Наполеон говорил, что человек умирает только тогда, когда сам этого хочет.

15 октября

Целый день лежал в постели и почти не кашлял. Организация здесь такая плохая, что никто из докторов даже не заходил ко мне. А между тем я еще несколько раз тому назад предупреждал Бунсдорфа, что болен. Иногда хочется подохнуть ему назло.

Удалось дозвониться и поговорить с Марусей. Разговор меня ободрил и оживил. Все здоровы, только Эмми немного киснет. Был Саблин, понравился Марусе, но что он рассказывал, она, мне не передавала. Жена его в Петрограде, и он сильно за нее трусит. Чем живет он? Впрочем, кажется, у него были кое-какие деньги.

Думал сегодня: сколько людей, и каких людей, талантливых, знающих, умеющих, не могли выбиться годами из нищеты. Достоевский, [39] сам гениальный Достоевский бедствовал и погибал. Какие художники, Гойя{43} например, маленькие картинки которого, карикатуры продаются теперь за десятки тысяч, умирали чуть ли не с голоду. Что же предстоит мне, не только ничего кроме своего, теперь никому не нужного ремесла, не знающего, но еще больного, и как еще тяжело больного!

16 октября

Туман. Видно, как волны тумана вливаются ко мне в комнату. Я лежу, кашляю, сержусь на то, что кашляю...

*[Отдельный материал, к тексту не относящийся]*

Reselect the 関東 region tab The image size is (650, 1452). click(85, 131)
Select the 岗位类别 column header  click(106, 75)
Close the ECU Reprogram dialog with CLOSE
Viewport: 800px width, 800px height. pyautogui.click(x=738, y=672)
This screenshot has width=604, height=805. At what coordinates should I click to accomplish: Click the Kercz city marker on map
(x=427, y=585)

Утром зашел ко мне Т.{44} Оказывается, что он вчера приехал. Марусю он, гадкий, не предупредил, и я не получил поэтому сапог, отданных в починку (единственная у меня пара), и русских гельс<ингфорсских> газет. Но П. А. рассказал мне столько, что и газет не нужно. Что делается, во-первых, в Петербурге? Там, под влиянием голодания, отсутствия продуктов, «коммуна» запретила частные кухни. Ни одна плита не может развести огня. (Может быть, тут сказывается и отсутствие дров.) Все обыватели (гродеданс (?) — коммунары) должны насыщаться в общественных столовых. Все становятся в хвост, и кто стал в 9 час., тот, может быть, к 3 часам попадет в столовую, где кормят, конечно, отвратительно. Убежден, что Зиновьев{45} в хвост не становится и «сухопутные матросики» тоже.

Я бы сказал, что эти «столовые» чудеснейшая пропаганда против большевиков. Долго этого не выдержать. Но ужасно, как подумаешь о старых, о дяде Коле, тете Анюте, тете Марусе{46}, о больных, о детях! Во что обойдется эта пропаганда!

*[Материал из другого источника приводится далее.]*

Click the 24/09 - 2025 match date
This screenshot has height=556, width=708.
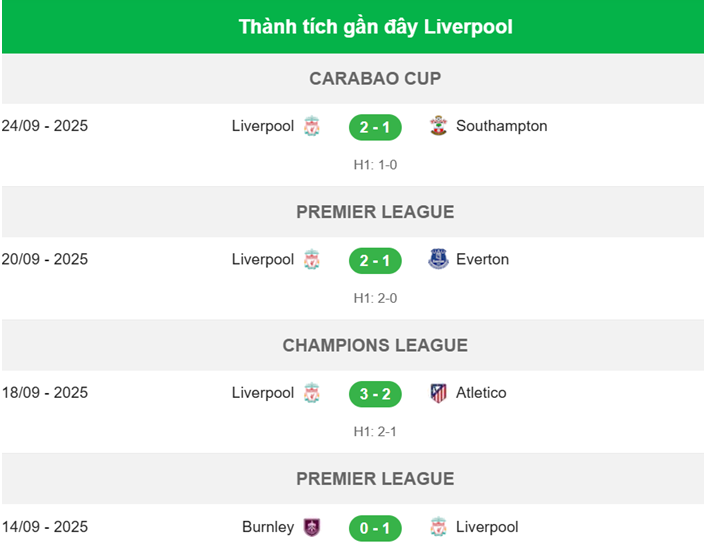[45, 127]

Затем «комитеты бедноты» (воображаю эту бедноту! просто жулики) очищают все квартиры от хозяев, позволяя последним захватить какую-нибудь перемену белья. Все остальное должно остаться и в квартиру въезжают (или якобы въезжают) новые обитатели. Если через несколько времени посетить такую квартиру, то в большинстве случаев она стоит, оказывается, пустой и разграбленной. Выгнанным на улицу комитет объявляет: теперь, когда вы стали пролетариями, вы можете разыскать подходящую квартиру буржуев и поступить с ними, как было поступлено с вами.

Раздражение, конечно, у обывателей-граждан коммуны против существующих в ней «порядков» ужасное, и комиссары это сами чувствуют. Зачастую по городу вдруг начинает распространяться слух, что «контрреволюция», начинается паника, бросаются к комиссарам за распоряжениями и... комиссаров нигде найти не могут [40] — скрылись. Возвращаются, когда все успокоится и слух о «контрреволюции» окажется ложным. Так рассказывают, но так ли все это на самом деле — не знаю.

По-прежнему много расстрелов. Расстрелян генерал Поливанов{47}, Беляев{48}, Джунковский{49}. Расстрелян Меньшиков{50}. Был он Иудушкой, но власть, которая у него была, была властью писателя, властью таланта, несимпатичного, но все-таки таланта. За то, что он проповедовал известные идеи, можно было его ненавидеть, презирать, но за что его расстреливать. Что сказали бы «товарищи», если бы при другой обстановке был расстрелян за писательство Горький, например? Впрочем... ничего бы не сказали, и вообще бессмысленно ставить какие-нибудь логические теперь вопросы. Зачем делается то или другое? Кто может на это ответить? Тэффи или Аверченко. Наступит реакция, и расстреляют, может быть, не только Горького, но и Короленко. Расстреляют не только Ленина, Троцкого и Зиновьева, но и Милюкова, как кадета и революционера...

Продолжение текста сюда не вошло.